The “Policy, Alternatives, Community and Education” (PACE) has spent the last ten years and well over one million dollars trying unsuccessfully to reduce alcohol abuse. The university was again named the nation's top party school by the Princeton Review in August and by Playboy magazine in April. The school also was also featured in a USA Today series in November about high-risk drinking in college.


Two-thirds of American undergraduate college students are age 21 or older.

In spite of its dismal failure, the program ironically claims success. It does so by looking only at what it’s doing rather than at the behavior of students. For example it points to how many people it has hired, how many non-alcohol events it has organized, a brochure it has published, and a parental notification system it has successfully promoted. In short, the program has succeeded, it’s the students who have failed.

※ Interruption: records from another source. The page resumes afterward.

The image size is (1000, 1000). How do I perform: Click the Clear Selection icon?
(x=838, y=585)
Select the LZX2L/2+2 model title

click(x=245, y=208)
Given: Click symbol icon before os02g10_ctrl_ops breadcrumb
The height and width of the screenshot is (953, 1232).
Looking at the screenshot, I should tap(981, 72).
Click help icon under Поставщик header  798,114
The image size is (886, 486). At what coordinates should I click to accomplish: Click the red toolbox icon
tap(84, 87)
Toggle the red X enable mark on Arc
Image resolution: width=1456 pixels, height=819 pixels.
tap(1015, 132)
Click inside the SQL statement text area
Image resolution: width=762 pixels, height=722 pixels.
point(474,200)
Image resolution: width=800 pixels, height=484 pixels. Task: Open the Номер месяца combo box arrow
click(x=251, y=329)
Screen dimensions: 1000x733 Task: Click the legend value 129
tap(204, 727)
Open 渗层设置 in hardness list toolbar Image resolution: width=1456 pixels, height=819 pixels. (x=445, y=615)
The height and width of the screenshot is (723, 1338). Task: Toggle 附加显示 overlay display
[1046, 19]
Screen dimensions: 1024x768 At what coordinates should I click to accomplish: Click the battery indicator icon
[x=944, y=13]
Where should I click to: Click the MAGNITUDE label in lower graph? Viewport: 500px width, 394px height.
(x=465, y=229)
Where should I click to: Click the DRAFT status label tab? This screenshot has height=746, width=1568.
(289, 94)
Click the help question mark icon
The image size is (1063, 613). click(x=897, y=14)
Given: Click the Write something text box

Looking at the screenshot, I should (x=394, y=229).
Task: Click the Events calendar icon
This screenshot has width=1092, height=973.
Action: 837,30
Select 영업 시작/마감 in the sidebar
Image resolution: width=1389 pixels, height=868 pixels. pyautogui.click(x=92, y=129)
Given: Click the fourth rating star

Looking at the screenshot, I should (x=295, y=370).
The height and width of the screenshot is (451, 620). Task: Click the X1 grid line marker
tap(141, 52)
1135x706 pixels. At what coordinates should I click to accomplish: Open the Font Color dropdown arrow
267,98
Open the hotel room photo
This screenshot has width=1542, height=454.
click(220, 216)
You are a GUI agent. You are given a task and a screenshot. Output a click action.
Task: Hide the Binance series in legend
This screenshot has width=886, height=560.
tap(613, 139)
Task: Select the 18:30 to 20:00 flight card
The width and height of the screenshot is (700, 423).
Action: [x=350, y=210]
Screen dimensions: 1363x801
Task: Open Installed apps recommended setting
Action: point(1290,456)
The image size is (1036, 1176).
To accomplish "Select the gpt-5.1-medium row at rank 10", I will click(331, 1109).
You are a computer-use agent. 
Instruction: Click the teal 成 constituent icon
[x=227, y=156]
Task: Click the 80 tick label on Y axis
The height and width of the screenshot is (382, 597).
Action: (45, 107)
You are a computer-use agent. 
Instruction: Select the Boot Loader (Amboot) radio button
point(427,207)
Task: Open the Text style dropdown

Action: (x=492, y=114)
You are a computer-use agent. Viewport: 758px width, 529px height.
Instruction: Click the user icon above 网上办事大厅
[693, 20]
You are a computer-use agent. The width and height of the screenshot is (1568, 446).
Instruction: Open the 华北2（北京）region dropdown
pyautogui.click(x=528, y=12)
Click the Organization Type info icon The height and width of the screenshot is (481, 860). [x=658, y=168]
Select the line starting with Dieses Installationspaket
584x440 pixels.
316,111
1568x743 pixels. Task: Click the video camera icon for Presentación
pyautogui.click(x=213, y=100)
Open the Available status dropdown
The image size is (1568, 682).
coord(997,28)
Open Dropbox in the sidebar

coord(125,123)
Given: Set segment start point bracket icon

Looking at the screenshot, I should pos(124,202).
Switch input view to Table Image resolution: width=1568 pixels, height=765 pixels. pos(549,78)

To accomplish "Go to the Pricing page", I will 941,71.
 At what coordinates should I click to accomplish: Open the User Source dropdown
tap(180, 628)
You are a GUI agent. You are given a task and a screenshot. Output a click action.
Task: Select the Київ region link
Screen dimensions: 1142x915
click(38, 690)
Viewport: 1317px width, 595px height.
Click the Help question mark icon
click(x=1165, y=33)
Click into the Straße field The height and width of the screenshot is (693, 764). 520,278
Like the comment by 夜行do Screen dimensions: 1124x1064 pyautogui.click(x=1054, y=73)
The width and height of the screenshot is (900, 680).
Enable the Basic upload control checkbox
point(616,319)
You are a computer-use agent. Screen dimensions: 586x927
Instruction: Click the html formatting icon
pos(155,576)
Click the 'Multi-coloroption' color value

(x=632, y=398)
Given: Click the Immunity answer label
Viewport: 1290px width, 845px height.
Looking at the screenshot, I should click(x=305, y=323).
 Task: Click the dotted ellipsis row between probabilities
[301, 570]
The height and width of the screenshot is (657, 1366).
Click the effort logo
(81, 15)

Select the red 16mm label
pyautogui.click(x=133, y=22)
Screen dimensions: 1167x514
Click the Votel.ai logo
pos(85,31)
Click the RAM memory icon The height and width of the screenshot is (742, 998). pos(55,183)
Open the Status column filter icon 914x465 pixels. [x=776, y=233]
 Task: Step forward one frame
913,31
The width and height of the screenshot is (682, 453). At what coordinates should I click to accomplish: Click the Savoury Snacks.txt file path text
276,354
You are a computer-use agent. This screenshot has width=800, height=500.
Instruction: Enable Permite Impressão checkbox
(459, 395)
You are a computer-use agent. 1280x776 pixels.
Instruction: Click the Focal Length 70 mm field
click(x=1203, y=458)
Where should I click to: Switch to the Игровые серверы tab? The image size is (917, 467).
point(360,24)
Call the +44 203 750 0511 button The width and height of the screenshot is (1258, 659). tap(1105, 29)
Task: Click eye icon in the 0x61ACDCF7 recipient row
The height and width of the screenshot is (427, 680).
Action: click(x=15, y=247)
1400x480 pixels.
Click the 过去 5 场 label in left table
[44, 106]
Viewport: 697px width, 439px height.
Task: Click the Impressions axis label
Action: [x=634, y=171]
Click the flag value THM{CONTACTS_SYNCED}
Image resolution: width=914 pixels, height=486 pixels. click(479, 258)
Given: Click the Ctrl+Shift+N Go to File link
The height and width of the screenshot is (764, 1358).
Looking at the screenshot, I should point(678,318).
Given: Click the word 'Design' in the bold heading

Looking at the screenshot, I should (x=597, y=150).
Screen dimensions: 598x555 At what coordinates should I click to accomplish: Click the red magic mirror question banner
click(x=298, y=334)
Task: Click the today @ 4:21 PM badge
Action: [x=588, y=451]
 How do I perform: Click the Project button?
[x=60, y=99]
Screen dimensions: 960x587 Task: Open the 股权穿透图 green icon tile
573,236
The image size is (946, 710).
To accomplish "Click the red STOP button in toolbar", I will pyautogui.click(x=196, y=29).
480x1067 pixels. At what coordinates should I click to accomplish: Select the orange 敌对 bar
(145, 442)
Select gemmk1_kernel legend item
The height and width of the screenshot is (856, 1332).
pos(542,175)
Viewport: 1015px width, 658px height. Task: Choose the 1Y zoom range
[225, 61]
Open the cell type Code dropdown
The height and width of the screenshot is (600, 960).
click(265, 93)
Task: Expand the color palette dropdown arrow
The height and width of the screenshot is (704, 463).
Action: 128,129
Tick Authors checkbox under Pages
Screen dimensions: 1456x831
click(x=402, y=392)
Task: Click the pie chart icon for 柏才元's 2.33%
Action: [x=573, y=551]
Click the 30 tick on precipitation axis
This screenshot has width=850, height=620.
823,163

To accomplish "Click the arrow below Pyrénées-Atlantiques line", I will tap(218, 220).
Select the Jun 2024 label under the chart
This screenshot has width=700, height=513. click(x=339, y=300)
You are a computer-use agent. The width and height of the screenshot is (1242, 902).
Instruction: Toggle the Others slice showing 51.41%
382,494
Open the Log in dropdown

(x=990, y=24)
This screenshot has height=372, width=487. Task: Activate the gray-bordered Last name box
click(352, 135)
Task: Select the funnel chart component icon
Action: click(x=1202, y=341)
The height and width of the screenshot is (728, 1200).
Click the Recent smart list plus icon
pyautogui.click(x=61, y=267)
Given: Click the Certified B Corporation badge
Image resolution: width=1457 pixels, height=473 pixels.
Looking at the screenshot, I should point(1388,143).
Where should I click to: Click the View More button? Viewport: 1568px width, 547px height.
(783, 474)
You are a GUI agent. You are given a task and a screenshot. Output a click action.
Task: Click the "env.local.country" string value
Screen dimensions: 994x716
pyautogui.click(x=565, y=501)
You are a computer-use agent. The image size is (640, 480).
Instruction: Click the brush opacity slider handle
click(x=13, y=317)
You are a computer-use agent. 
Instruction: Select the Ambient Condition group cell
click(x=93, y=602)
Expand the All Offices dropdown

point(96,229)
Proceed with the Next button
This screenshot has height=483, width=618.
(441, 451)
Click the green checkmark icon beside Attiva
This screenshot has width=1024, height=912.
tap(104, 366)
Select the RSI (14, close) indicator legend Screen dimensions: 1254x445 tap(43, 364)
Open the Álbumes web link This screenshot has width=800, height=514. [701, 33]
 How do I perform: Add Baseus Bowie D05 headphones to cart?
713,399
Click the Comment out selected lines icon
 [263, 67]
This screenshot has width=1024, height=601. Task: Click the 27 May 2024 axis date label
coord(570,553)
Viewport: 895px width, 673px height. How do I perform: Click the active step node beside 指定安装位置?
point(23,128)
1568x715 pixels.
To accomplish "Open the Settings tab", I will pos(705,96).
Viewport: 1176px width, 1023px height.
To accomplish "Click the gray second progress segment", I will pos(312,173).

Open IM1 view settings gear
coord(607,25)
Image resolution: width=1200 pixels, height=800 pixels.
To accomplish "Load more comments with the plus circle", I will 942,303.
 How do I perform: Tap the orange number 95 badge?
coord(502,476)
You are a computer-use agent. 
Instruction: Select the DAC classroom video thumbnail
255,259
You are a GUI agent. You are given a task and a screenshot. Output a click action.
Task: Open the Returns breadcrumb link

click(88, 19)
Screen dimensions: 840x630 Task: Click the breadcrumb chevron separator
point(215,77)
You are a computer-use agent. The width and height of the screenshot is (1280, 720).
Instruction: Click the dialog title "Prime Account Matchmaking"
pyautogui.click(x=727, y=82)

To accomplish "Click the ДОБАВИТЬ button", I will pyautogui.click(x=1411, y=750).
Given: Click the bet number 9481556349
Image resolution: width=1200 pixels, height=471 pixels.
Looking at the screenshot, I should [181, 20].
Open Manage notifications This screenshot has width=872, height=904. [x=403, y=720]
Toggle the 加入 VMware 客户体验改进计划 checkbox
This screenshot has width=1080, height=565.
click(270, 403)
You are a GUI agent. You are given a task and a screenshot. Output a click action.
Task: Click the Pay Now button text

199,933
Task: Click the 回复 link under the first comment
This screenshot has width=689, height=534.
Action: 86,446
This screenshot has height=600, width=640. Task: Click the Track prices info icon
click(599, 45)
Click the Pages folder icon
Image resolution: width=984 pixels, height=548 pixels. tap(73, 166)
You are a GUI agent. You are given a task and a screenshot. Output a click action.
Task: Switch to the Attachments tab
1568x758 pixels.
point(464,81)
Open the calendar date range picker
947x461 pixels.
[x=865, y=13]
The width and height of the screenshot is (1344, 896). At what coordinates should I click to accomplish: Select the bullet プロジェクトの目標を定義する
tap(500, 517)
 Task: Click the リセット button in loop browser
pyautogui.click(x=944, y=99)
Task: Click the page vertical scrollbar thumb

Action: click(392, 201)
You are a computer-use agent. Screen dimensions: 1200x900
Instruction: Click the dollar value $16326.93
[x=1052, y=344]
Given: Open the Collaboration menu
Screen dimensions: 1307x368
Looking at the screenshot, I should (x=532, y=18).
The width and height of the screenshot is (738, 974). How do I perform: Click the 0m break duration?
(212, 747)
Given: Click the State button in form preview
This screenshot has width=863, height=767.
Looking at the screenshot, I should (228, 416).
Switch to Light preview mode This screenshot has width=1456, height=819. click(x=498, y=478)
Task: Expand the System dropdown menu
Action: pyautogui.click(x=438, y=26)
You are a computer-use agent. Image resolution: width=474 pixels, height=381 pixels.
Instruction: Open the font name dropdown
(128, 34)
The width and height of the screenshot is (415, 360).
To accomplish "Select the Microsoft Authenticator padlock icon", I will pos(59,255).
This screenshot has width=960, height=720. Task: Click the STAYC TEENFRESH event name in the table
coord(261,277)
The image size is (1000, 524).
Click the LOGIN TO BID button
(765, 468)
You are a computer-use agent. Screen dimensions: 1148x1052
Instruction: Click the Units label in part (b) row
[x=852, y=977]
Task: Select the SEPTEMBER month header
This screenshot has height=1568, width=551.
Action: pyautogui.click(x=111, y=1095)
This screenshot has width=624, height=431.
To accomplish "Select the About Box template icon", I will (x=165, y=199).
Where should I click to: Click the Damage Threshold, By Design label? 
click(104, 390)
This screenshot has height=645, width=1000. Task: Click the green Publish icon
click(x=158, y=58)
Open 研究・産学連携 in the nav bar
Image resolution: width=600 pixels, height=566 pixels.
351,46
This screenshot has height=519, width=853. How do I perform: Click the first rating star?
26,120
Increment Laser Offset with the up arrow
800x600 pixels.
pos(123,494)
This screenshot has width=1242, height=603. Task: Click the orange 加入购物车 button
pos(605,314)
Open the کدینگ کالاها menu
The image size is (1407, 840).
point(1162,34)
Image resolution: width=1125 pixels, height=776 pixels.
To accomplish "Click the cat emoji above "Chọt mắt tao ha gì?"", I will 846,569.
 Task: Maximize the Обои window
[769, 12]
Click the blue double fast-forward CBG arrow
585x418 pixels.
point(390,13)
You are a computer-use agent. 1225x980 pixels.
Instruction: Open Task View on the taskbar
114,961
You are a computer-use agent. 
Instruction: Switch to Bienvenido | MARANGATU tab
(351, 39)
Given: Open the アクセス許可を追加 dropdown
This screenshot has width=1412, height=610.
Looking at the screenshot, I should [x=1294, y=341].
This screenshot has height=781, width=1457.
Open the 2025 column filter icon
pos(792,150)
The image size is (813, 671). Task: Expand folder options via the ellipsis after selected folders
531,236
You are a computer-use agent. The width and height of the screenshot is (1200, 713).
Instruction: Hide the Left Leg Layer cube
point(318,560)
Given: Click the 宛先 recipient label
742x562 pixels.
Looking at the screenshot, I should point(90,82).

The PACE program is one of ten funded at universities by the anti-alcohol Robert Wood Johnson Foundation as part of its "A Matter of Degree" program. A spokesperson for the foundation said PACE has done a good job of tracking data and pushing for change, though he said the foundation had “hoped for better results at all of its program sites.” Indeed, none of the “A Matter of Degree” programs has been successful.

As one observer noted, “I'm sure PACE has good intentions with wonderful people involved, but they're misguided to the point where I believe that million dollars has just been blown down the drain."

That’s the key -- the group is clearly misguided. It’s been using the wrong approach. Using neo-prohibition tactics are doomed to failure. Using a social norms marketing approach along with brief intervention techniques would have not only cost a small fraction of what was spent but would also have reduced the incidence of drinking problems, according to the best evidence.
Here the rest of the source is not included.